Poco a poco, en sincronía y conforme el tiempo va pasando y mete su luz por las ventanas y puertas, los panaderos van dando forma, textura, olor a la harina y van desfilando lo que será, más adelante, un delicioso alimento: tornilos, monjas, conchas, semitas, orejas, cuernos, bollos, niños, polvorones, pachucos, borrachos, birote, bolillos, teleras…
En el momento en que el horno alcanza los 300 grados se cierra, después se limpia y mantiene a temperatura con grandes mosaicos de barro; al horno se le tapa la boca con barro. En el momento justo, las piezas de pan, en latas la mayoría, comienzan a ser introducidos, por clases o tipos, al horno con unas palas de madera. En cuestión de minutos y de acuerdo con un cálculo del panadero, las latas con los piezas comienzan a ser retiradas del interior del horno: los artesanos esperan su salida con guantes en las manos o trapos y las van llevando a los anaqueles para que se enfríen; algunos son azucarados o “decorados con dulces”.

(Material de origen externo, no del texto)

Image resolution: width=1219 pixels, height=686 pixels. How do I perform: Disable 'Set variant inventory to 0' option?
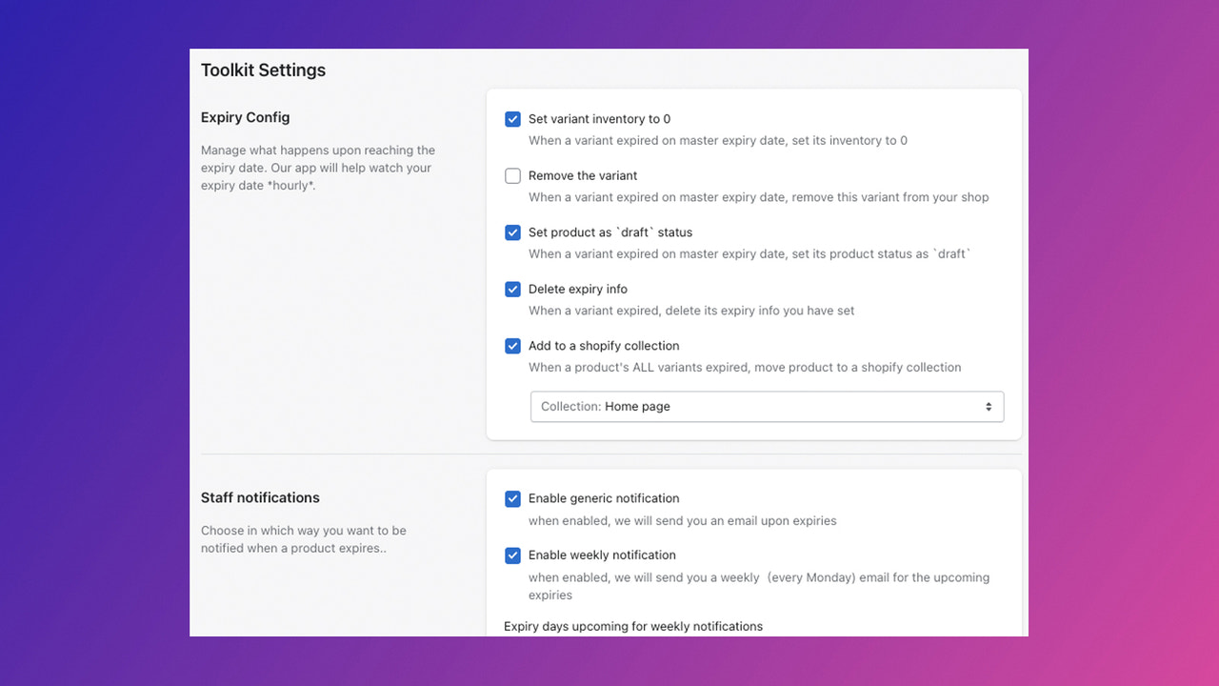click(512, 118)
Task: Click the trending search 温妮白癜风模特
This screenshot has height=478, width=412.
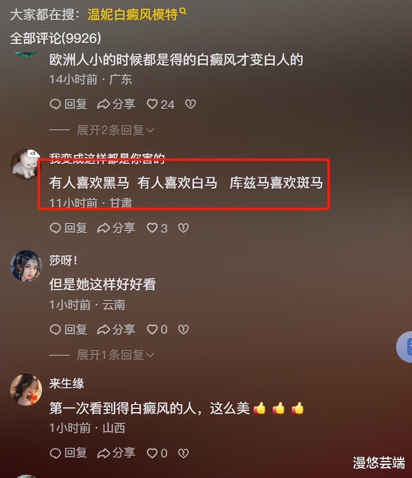Action: tap(132, 15)
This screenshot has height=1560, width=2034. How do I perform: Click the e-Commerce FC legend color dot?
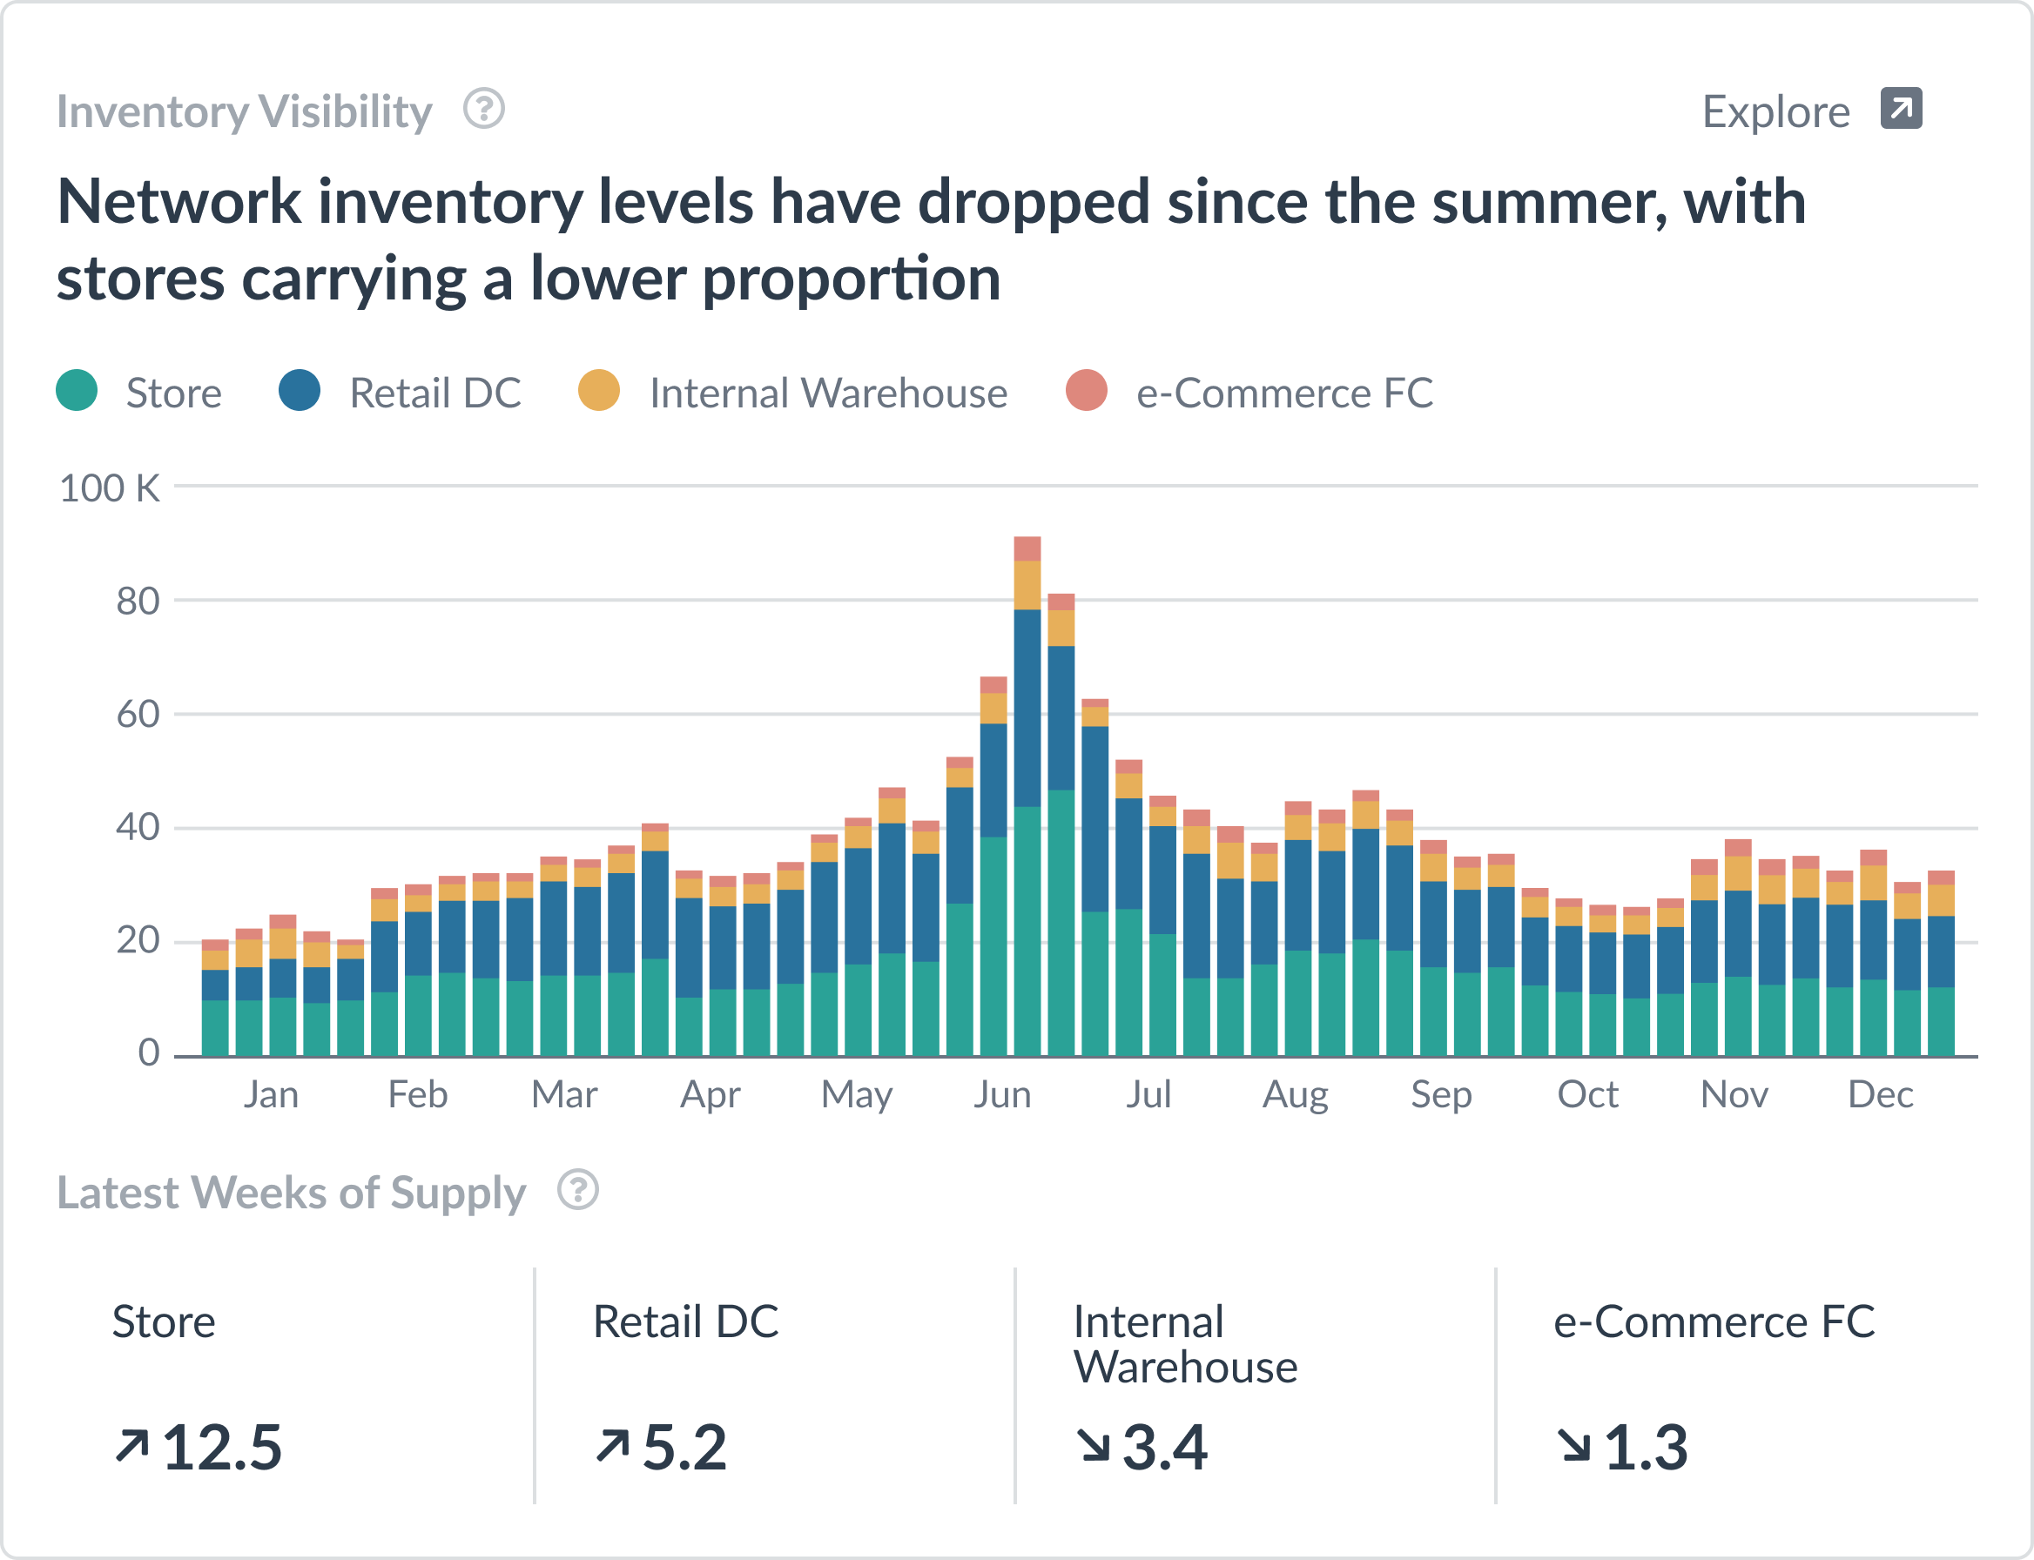coord(1087,390)
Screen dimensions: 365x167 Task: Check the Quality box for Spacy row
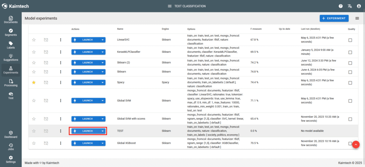point(350,83)
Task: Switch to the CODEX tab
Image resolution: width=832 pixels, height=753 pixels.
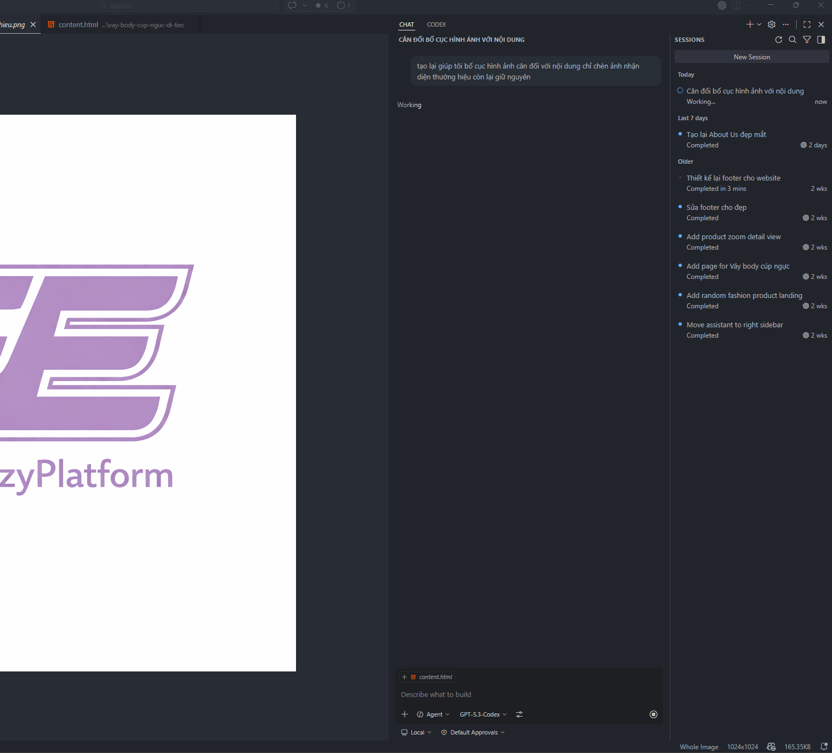Action: (436, 24)
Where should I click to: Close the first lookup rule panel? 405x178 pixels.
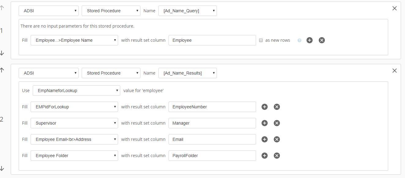pos(394,8)
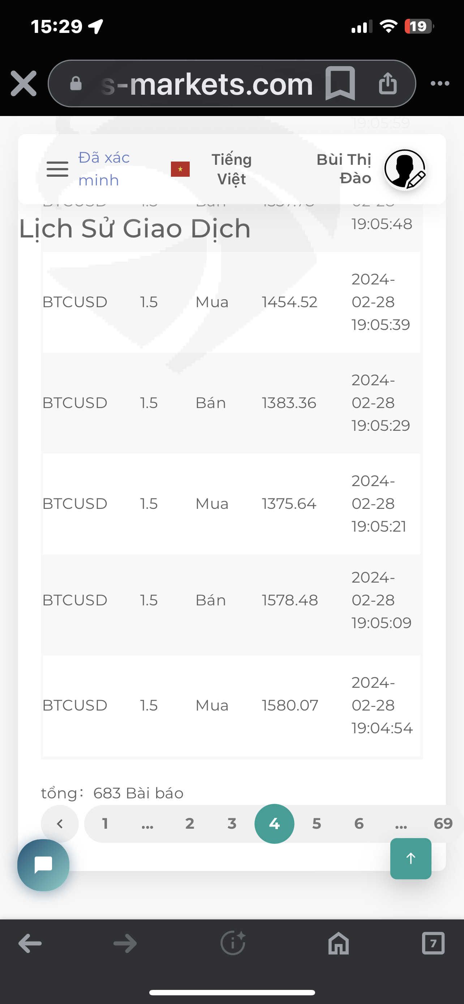Go back with the browser back arrow
Viewport: 464px width, 1004px height.
30,944
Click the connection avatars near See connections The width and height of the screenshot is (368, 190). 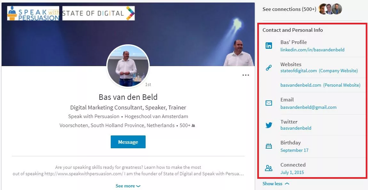click(330, 9)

El olor a pan recién hecho casi se puede observar, viaja por los callejones empedrados, toca la puerta de la casa de los clientes y éstos salen rumbo a la panadería de Doña Lencha. Según ellos, serán los primero en degustar ese antojo recién salido del horno, pero están equivocados, hay alguien más que ya probó los primeros manjares.
Cinco minutos después de las 14 horas, los artesanos reciben en el taller una visita esperada: se trata de Jack, un pitbull adulto, de color negro y blanco, que entró por un pasillo moviendo la cola como un limpiabrisa y salió del taller con una telera en el hocico.
“Desde que estaba chiquito venía a la misma hora por su pan. Huele cuando ya está listo y espera a que se enfríe un poco y viene, le damos su pan y se va feliz. Es el primero en probar el pan”, explica Javier Zúñiga.
Los Zúñiga van llenando los canastos de pan, luego llegan los panaderos, que se van a vender casa por casa, con el cesto en la cabeza. Cuatro canastos rebosantes son llevados a vender al mercado municipal a eso de las 16 horas. A eso de las seis de la tarde se acaba todo el pan y el pueblo mágico saca su cobija para dormir.